One-pot hydrothermal route to synthesize the ZnIn2S4/g-C3N4 composites with enhanced photocatalytic activity

Heterogeneous ZnIn2S4/g-C3N4 hybrid composites, as highly efficient visible-light-driven photocatalysts, were designed and fabricated by a simple one-step hydrothermal route for the first time, wherein the cubic ZnIn2S4 nanoparticles were in situ immobilized on the surface of porous g-C3N4 nanosheets (NSs). The resultant composites exhibit efficient photocatalytic activities, excellent photo-stability, and versatile photocatalytic abilities towards organic dye degradation, Cr(VI) reduction, and water splitting for H-2 evolution. The significant enhancement of photocatalytic activity is attributed to the effective separation of photo-generated charge carrier pairs based on the construction of close heterogeneous interface and well-matched band structure, which can obviously lengthen the life span of holes and electrons pairs.
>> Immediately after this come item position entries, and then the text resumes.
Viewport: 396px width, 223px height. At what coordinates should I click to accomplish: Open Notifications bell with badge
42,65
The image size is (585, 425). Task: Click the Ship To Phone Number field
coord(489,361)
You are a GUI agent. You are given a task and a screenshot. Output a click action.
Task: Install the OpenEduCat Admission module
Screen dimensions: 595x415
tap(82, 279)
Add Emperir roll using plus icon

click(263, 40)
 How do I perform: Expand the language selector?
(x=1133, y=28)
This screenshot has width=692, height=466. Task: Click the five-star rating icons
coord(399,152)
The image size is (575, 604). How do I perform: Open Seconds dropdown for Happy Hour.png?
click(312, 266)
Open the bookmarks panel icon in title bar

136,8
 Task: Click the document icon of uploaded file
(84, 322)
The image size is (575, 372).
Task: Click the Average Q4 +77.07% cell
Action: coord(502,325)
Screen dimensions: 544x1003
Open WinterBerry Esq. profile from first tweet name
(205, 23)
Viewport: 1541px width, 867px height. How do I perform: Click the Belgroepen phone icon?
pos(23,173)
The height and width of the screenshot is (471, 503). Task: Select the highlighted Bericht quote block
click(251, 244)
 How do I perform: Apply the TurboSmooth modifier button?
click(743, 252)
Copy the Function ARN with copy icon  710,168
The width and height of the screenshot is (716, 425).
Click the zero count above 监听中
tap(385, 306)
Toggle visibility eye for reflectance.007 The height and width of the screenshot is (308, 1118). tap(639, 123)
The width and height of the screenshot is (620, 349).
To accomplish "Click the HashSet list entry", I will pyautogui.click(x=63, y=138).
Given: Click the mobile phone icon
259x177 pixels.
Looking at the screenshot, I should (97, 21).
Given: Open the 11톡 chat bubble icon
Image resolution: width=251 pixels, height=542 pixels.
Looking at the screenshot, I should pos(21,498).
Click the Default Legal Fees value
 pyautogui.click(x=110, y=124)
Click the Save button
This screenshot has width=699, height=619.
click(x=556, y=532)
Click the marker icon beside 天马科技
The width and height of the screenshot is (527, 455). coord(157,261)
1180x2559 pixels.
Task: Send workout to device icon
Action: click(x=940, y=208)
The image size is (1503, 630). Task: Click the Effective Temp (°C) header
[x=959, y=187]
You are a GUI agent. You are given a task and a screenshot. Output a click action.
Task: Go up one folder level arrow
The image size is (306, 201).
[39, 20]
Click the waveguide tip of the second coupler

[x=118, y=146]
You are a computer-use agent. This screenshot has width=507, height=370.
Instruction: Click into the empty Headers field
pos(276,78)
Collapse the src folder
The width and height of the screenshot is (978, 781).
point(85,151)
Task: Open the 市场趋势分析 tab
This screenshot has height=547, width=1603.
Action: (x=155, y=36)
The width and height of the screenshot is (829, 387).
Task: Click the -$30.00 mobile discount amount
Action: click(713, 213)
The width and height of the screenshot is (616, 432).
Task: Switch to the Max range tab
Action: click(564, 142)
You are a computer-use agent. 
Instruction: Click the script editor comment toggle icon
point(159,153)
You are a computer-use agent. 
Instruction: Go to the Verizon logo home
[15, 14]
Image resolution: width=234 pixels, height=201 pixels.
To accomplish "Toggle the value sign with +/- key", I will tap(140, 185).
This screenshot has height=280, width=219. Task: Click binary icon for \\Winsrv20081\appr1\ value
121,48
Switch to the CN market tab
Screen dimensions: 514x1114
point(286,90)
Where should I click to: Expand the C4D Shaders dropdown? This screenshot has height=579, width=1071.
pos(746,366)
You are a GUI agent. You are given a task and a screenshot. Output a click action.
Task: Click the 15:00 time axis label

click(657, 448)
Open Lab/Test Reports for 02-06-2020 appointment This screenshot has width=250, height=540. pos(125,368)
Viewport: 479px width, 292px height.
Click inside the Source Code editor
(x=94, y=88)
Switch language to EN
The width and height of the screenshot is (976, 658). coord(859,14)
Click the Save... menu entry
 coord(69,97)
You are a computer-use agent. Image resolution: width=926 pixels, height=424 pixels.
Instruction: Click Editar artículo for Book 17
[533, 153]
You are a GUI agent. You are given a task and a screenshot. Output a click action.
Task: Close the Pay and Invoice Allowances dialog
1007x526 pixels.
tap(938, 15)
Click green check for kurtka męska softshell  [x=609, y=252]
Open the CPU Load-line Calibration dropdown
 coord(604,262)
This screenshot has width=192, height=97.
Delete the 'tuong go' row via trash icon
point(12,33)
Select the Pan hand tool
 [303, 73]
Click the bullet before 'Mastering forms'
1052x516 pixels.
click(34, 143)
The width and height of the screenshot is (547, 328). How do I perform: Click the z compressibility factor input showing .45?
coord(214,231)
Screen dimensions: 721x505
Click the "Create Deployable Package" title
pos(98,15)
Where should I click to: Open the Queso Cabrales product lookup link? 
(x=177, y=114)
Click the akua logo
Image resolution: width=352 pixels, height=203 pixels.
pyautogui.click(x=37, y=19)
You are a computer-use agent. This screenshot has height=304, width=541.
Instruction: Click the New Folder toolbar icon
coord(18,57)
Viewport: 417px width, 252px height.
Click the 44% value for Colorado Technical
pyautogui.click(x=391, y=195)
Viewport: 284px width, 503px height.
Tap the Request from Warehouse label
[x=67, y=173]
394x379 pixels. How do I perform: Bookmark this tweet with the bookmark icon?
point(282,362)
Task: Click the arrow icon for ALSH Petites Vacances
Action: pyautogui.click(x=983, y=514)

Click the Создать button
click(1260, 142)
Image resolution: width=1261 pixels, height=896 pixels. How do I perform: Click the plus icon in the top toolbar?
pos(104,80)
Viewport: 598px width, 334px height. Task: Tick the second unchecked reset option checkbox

Besides, the effective charge transfer from cubic ZnIn2S4 to ultrathin g-C3N4 NSs was confirmed by photoluminescence spectra, transient photocurrent-time (I-t) curves and electrochemical impedance spectroscopy Nyquist plots. This research provides a new sight in designing the highly efficient visible light responsive photocatalysts for environmental remediation and energy production.